Texte retenu
──────────

À la sortie de ses formidables Bruits de Recife Kleber Mendonça Filho aimait définir son film comme un soap opéra filmé par John Carpenter. Avec son premier long-métrage sa compatriote Anita Rocha da Silveira tend à continuer à filer la métaphore pour mieux imposer un sillage qui lui est propre. Si l’on retrouve dans Mate-Me por Favor une attention identique sur les classes moyennes Brésiliennes, il s’agit cette fois exclusivement de jeunes protagonistes et l’action se situe non plus dans la région de Recife mais à Barra da Tijuca, un quartier de Rio de Janeiro.
Une vague de meurtres frappe les environs et vont tourmenter le quotidien d’adolescents esseulés. Plus particulièrement celui de Bia, 15 ans qui habite aux côtés de son frère João à proximité d’un terrain vague sur lequel sont retrouvés des corps lacérés et démembrés de filles du même âge qu’elle…Pas incroyablement original présenté de la sorte, reste qu’une tentative de résumé semble vouée à ne donner qu’une idée très incomplète d’un résultat aussi déroutant que profondément beau, à condition cependant d’accepter de s’y abandonner. Cette intrigue on ne peut plus concrète s’exprime telle une toile de fond incertaine visant à faire ressortir les angoisses, les fantasmes, les obsessions, les désirs de ses protagonistes pour mieux les sublimer au moyen d’une approche sensorielle et hypnotique.

──────────

Données à traiter
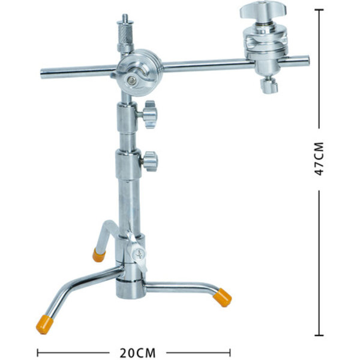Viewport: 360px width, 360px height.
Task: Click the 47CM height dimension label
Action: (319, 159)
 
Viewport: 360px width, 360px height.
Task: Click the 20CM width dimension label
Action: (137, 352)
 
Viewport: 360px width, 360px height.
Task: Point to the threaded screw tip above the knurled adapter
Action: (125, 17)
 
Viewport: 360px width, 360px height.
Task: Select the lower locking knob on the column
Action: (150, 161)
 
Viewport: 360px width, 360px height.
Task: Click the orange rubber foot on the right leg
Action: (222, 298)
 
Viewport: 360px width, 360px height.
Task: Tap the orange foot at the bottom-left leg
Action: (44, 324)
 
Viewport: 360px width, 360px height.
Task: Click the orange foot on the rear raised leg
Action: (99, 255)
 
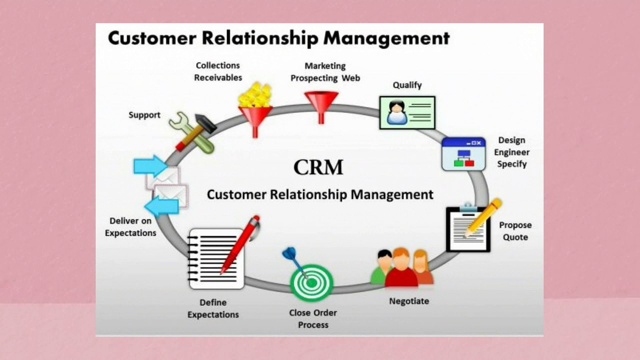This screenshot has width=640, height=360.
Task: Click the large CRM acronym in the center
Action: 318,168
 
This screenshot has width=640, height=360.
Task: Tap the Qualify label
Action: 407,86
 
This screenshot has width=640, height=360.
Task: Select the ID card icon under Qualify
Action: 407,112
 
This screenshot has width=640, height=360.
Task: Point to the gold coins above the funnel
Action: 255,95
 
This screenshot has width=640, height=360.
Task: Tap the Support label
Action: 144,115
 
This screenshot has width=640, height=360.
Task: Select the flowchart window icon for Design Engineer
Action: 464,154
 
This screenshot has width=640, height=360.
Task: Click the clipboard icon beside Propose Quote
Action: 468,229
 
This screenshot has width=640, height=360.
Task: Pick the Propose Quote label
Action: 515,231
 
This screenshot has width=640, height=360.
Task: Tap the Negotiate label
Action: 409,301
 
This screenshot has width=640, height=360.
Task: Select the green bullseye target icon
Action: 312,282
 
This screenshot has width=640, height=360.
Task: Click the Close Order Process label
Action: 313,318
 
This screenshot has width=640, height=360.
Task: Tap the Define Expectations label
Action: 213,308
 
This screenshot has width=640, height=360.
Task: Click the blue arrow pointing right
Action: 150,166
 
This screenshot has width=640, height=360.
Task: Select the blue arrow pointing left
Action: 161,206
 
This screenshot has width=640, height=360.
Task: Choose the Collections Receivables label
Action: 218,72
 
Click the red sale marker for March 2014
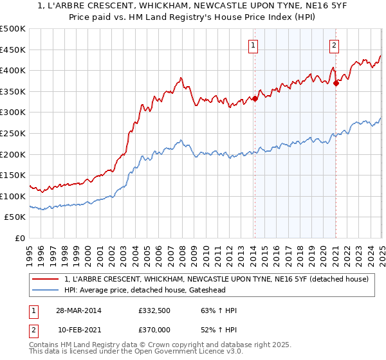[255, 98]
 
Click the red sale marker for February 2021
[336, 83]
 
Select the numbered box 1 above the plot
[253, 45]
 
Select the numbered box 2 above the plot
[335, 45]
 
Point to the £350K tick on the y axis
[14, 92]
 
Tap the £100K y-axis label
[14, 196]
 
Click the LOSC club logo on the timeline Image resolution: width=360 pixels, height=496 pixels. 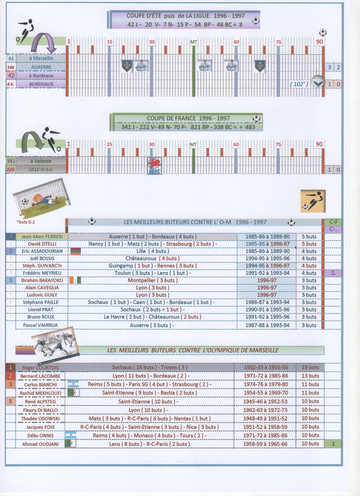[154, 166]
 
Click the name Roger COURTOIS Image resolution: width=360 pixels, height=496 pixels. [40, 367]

──────────

Consigne 1
Relevez tous les noms de personnes mentionnés dans la critique.
Consigne 2
Combien de lignes contiennent la chaîne "Quote" ? Donnez seulement le nombre.
La critique et les lignes n'ont aucun lien entre elles.

Solution complète 1
Kleber Mendonça Filho, John Carpenter, Anita Rocha da Silveira, Bia, João

Solution complète 2
2